** Start **

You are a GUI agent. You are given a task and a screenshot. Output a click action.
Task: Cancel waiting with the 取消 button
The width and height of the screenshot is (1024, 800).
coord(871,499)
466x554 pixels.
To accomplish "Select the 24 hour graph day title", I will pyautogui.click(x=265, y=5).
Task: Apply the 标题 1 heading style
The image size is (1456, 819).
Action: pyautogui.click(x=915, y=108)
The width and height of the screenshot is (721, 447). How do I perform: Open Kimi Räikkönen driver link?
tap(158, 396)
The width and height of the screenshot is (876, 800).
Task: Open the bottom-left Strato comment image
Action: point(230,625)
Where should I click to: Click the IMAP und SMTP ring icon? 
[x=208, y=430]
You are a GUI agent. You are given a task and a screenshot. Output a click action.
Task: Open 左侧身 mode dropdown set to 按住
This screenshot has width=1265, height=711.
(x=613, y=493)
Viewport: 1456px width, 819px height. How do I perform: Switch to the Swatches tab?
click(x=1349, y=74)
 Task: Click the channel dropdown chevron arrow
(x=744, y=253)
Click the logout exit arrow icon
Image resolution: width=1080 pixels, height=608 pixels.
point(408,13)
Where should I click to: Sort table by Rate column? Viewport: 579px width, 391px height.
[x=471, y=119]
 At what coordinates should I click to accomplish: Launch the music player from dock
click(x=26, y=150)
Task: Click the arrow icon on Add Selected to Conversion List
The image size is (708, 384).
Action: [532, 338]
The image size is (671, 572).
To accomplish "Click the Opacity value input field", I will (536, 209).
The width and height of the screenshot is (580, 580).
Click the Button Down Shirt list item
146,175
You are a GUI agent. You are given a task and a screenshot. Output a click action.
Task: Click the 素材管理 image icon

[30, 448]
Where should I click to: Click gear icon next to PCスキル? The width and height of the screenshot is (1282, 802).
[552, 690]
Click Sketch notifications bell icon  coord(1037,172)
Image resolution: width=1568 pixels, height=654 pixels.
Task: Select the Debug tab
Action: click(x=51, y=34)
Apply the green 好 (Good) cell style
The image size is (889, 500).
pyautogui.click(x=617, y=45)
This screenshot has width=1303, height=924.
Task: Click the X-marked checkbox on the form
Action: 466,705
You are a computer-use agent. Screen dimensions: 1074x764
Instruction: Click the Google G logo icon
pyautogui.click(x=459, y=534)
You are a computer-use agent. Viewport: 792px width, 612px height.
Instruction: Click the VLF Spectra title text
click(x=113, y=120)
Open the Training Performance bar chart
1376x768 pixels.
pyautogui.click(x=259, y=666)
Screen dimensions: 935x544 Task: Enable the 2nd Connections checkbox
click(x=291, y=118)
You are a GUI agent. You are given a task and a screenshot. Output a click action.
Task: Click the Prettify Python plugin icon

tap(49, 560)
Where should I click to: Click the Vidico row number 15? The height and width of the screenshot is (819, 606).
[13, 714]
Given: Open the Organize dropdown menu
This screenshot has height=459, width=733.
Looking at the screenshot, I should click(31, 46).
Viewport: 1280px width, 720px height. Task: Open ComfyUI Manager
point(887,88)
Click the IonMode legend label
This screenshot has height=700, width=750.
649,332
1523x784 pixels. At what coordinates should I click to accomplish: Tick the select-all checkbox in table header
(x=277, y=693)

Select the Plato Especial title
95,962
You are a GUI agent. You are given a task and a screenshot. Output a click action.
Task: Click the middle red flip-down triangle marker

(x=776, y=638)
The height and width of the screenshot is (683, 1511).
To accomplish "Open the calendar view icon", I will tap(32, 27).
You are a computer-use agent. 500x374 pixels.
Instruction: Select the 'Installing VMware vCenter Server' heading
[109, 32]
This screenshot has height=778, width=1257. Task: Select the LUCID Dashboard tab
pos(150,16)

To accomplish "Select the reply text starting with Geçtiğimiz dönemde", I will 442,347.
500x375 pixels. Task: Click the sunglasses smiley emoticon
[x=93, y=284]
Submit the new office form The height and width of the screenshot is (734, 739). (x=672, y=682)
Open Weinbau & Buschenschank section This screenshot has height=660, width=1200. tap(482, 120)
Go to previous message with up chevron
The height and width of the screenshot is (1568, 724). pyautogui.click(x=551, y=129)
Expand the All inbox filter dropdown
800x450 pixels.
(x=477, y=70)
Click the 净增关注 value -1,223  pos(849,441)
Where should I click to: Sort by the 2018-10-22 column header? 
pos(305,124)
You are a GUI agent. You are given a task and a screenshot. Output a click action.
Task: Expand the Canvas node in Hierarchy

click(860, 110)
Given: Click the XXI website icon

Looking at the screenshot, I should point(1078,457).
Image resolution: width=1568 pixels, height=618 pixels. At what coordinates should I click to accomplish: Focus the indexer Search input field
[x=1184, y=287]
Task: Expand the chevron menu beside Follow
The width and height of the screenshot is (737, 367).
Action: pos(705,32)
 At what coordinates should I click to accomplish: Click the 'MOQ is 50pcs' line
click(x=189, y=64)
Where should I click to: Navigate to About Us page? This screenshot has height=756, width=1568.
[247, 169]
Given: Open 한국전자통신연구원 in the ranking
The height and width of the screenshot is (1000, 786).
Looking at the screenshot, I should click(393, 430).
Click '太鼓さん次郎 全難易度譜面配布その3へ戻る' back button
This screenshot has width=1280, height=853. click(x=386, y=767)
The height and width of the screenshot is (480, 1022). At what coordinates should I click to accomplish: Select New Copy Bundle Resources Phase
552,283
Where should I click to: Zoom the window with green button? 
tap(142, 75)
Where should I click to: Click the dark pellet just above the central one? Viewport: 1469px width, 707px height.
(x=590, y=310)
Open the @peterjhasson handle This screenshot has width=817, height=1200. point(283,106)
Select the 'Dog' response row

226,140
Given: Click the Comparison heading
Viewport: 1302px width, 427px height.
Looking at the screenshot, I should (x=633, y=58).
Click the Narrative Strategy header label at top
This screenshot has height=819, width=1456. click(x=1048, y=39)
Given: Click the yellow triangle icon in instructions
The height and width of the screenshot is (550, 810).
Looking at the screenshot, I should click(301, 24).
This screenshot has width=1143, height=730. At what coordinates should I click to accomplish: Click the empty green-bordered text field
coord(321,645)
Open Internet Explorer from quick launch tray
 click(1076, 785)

** End **

● DESCRIPTION OF THE TASK
Reproduce the listing in full, renaming "GUI agent" to "interface agent" wherever it occurs and changing nothing else.

● EXERCISE OUTPUT
You are a interface agent. You are given a task and a screenshot. Output a click action.
Task: Cancel waiting with the 取消 button
The width and height of the screenshot is (1024, 800).
coord(871,499)
466x554 pixels.
To accomplish "Select the 24 hour graph day title", I will pyautogui.click(x=265, y=5).
Task: Apply the 标题 1 heading style
The image size is (1456, 819).
Action: pyautogui.click(x=915, y=108)
The width and height of the screenshot is (721, 447). How do I perform: Open Kimi Räikkönen driver link?
tap(158, 396)
The width and height of the screenshot is (876, 800).
Task: Open the bottom-left Strato comment image
Action: point(230,625)
Where should I click to: Click the IMAP und SMTP ring icon? 
[x=208, y=430]
You are a interface agent. You are given a task and a screenshot. Output a click action.
Task: Open 左侧身 mode dropdown set to 按住
This screenshot has width=1265, height=711.
(x=613, y=493)
Viewport: 1456px width, 819px height. How do I perform: Switch to the Swatches tab?
click(x=1349, y=74)
 Task: Click the channel dropdown chevron arrow
(x=744, y=253)
Click the logout exit arrow icon
Image resolution: width=1080 pixels, height=608 pixels.
point(408,13)
Where should I click to: Sort table by Rate column? Viewport: 579px width, 391px height.
[x=471, y=119]
 At what coordinates should I click to accomplish: Launch the music player from dock
click(x=26, y=150)
Task: Click the arrow icon on Add Selected to Conversion List
The image size is (708, 384).
Action: [532, 338]
The image size is (671, 572).
To accomplish "Click the Opacity value input field", I will (536, 209).
The width and height of the screenshot is (580, 580).
Click the Button Down Shirt list item
146,175
You are a interface agent. You are given a task and a screenshot. Output a click action.
Task: Click the 素材管理 image icon

[30, 448]
Where should I click to: Click gear icon next to PCスキル? The width and height of the screenshot is (1282, 802).
[552, 690]
Click Sketch notifications bell icon  coord(1037,172)
Image resolution: width=1568 pixels, height=654 pixels.
Task: Select the Debug tab
Action: click(x=51, y=34)
Apply the green 好 (Good) cell style
The image size is (889, 500).
pyautogui.click(x=617, y=45)
This screenshot has width=1303, height=924.
Task: Click the X-marked checkbox on the form
Action: 466,705
You are a computer-use agent. Screen dimensions: 1074x764
Instruction: Click the Google G logo icon
pyautogui.click(x=459, y=534)
You are a computer-use agent. Viewport: 792px width, 612px height.
Instruction: Click the VLF Spectra title text
click(x=113, y=120)
Open the Training Performance bar chart
1376x768 pixels.
pyautogui.click(x=259, y=666)
Screen dimensions: 935x544 Task: Enable the 2nd Connections checkbox
click(x=291, y=118)
You are a interface agent. You are given a task and a screenshot. Output a click action.
Task: Click the Prettify Python plugin icon

tap(49, 560)
Where should I click to: Click the Vidico row number 15? The height and width of the screenshot is (819, 606).
[13, 714]
Given: Open the Organize dropdown menu
This screenshot has height=459, width=733.
Looking at the screenshot, I should click(31, 46).
Viewport: 1280px width, 720px height. Task: Open ComfyUI Manager
point(887,88)
Click the IonMode legend label
This screenshot has height=700, width=750.
649,332
1523x784 pixels. At what coordinates should I click to accomplish: Tick the select-all checkbox in table header
(x=277, y=693)

Select the Plato Especial title
95,962
You are a interface agent. You are given a task and a screenshot. Output a click action.
Task: Click the middle red flip-down triangle marker

(x=776, y=638)
The height and width of the screenshot is (683, 1511).
To accomplish "Open the calendar view icon", I will tap(32, 27).
You are a computer-use agent. 500x374 pixels.
Instruction: Select the 'Installing VMware vCenter Server' heading
[109, 32]
This screenshot has height=778, width=1257. Task: Select the LUCID Dashboard tab
pos(150,16)

To accomplish "Select the reply text starting with Geçtiğimiz dönemde", I will 442,347.
500x375 pixels. Task: Click the sunglasses smiley emoticon
[x=93, y=284]
Submit the new office form The height and width of the screenshot is (734, 739). (x=672, y=682)
Open Weinbau & Buschenschank section This screenshot has height=660, width=1200. tap(482, 120)
Go to previous message with up chevron
The height and width of the screenshot is (1568, 724). pyautogui.click(x=551, y=129)
Expand the All inbox filter dropdown
800x450 pixels.
(x=477, y=70)
Click the 净增关注 value -1,223  pos(849,441)
Where should I click to: Sort by the 2018-10-22 column header? 
pos(305,124)
You are a interface agent. You are given a task and a screenshot. Output a click action.
Task: Expand the Canvas node in Hierarchy

click(860, 110)
Given: Click the XXI website icon

Looking at the screenshot, I should point(1078,457).
Image resolution: width=1568 pixels, height=618 pixels. At what coordinates should I click to accomplish: Focus the indexer Search input field
[x=1184, y=287]
Task: Expand the chevron menu beside Follow
The width and height of the screenshot is (737, 367).
Action: pos(705,32)
 At what coordinates should I click to accomplish: Click the 'MOQ is 50pcs' line
click(x=189, y=64)
Where should I click to: Navigate to About Us page? This screenshot has height=756, width=1568.
[247, 169]
Given: Open 한국전자통신연구원 in the ranking
The height and width of the screenshot is (1000, 786).
Looking at the screenshot, I should click(393, 430).
Click '太鼓さん次郎 全難易度譜面配布その3へ戻る' back button
This screenshot has width=1280, height=853. click(x=386, y=767)
The height and width of the screenshot is (480, 1022). At what coordinates should I click to accomplish: Select New Copy Bundle Resources Phase
552,283
Where should I click to: Zoom the window with green button? 
tap(142, 75)
Where should I click to: Click the dark pellet just above the central one? Viewport: 1469px width, 707px height.
(x=590, y=310)
Open the @peterjhasson handle This screenshot has width=817, height=1200. point(283,106)
Select the 'Dog' response row

226,140
Given: Click the Comparison heading
Viewport: 1302px width, 427px height.
Looking at the screenshot, I should (x=633, y=58).
Click the Narrative Strategy header label at top
This screenshot has height=819, width=1456. click(x=1048, y=39)
Given: Click the yellow triangle icon in instructions
The height and width of the screenshot is (550, 810).
Looking at the screenshot, I should click(301, 24).
This screenshot has width=1143, height=730. At what coordinates should I click to accomplish: Click the empty green-bordered text field
coord(321,645)
Open Internet Explorer from quick launch tray
 click(1076, 785)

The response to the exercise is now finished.